Be that as it may, its your right to opine but when making sweeping statements like :
" Mazdayasna is a monist and not a dualist faith (like Islam, Christianity and Judaism, which are all dualist faiths) " you are open to charges of exaggeration since there are several different (and arguably better) and less contradictive (of the sources) plausible interpretations of the nature of Mazdayasna.
Ushta Te
Ron
----- Original Message -----
Sent: Monday, March 31, 2008 10:52 AM
Subject: [zoroastrians] Monist Mazdayasna - and how we really die when we die...

Dear Zaneta

I firmly believe that consciousness is connected to the body we live in.

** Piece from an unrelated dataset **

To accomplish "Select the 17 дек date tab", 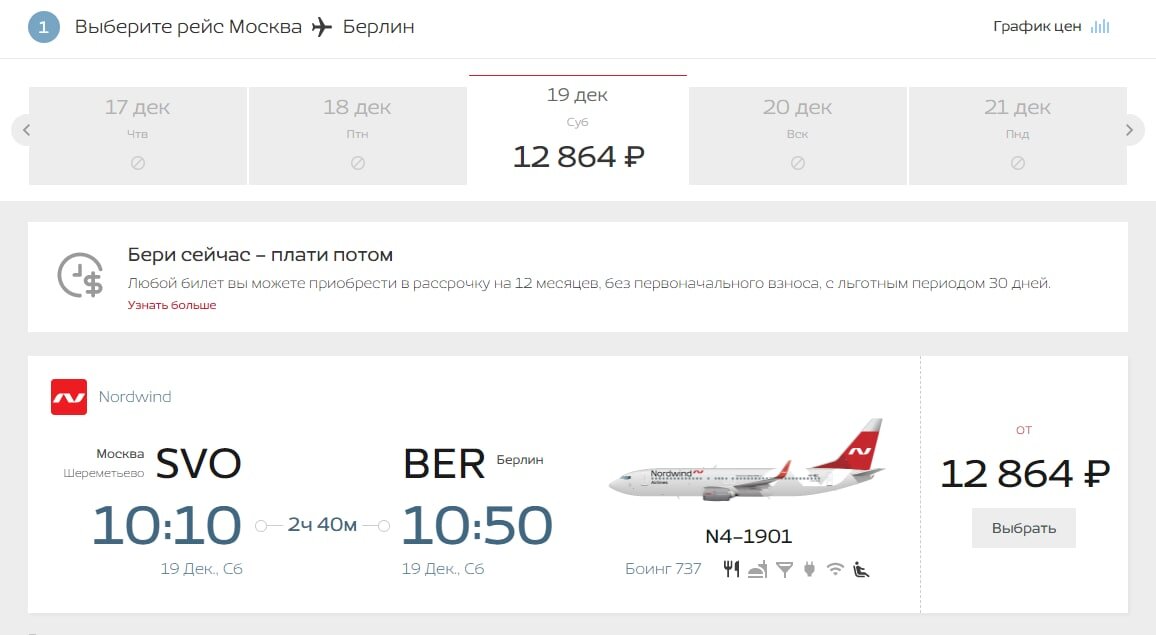I will pos(137,130).
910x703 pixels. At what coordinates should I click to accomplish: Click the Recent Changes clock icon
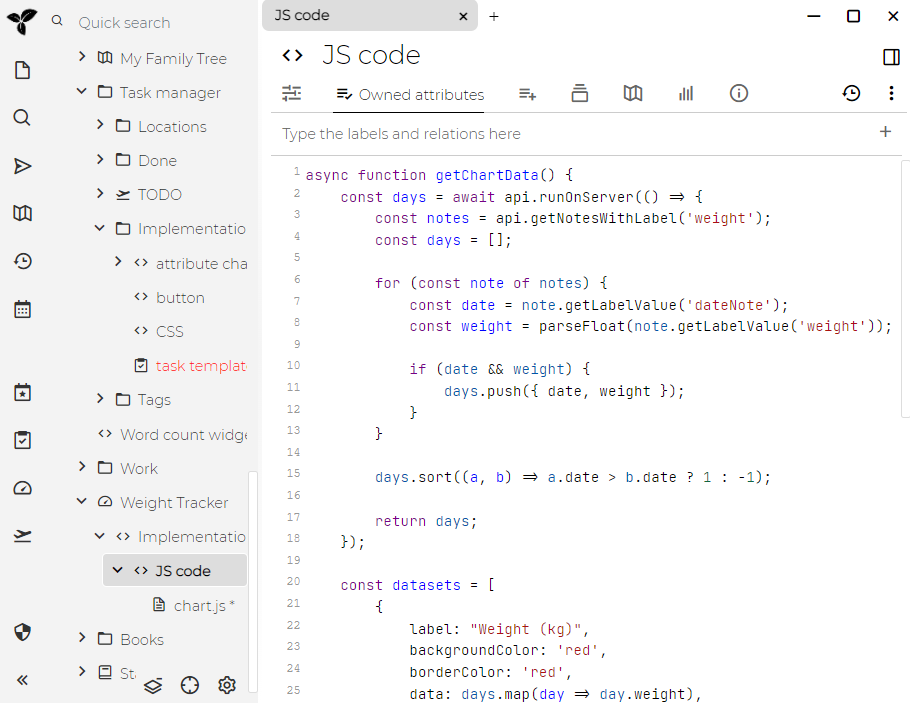[22, 261]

It is a product of the body itself. All monist faiths agree with me on this issue, and Mazdayasna is a monist and not a dualist faith (like Islam, Christianity and Judaism, which are all dualist faiths). In other words: There is no consciousness unless it is produced by a specific brain. There is no consciousness without a functioning brain. There is no soul separate from the body. So when the body dies and withers away (which it clearly does when we die) consciousness goes away with the body. Period. So while we can poetically speak of a life after death it exists only in the sense that there was a "life before we were born". This is not was is traditionally meant with an after-life, so I do not believe there is such a thing as an after-life in a traditional sense. It would require a soul separate from the body, and there is no such thing. There exists no such thing. And until somebody has poven that such a soul separate from the body exists, I regard such beliefs as fairytales and nonsense. That's my belief, based on facts and not on fairytales or wishful thinking of any kind. I prefer reality to fairytales. I prefer truth to nonsense.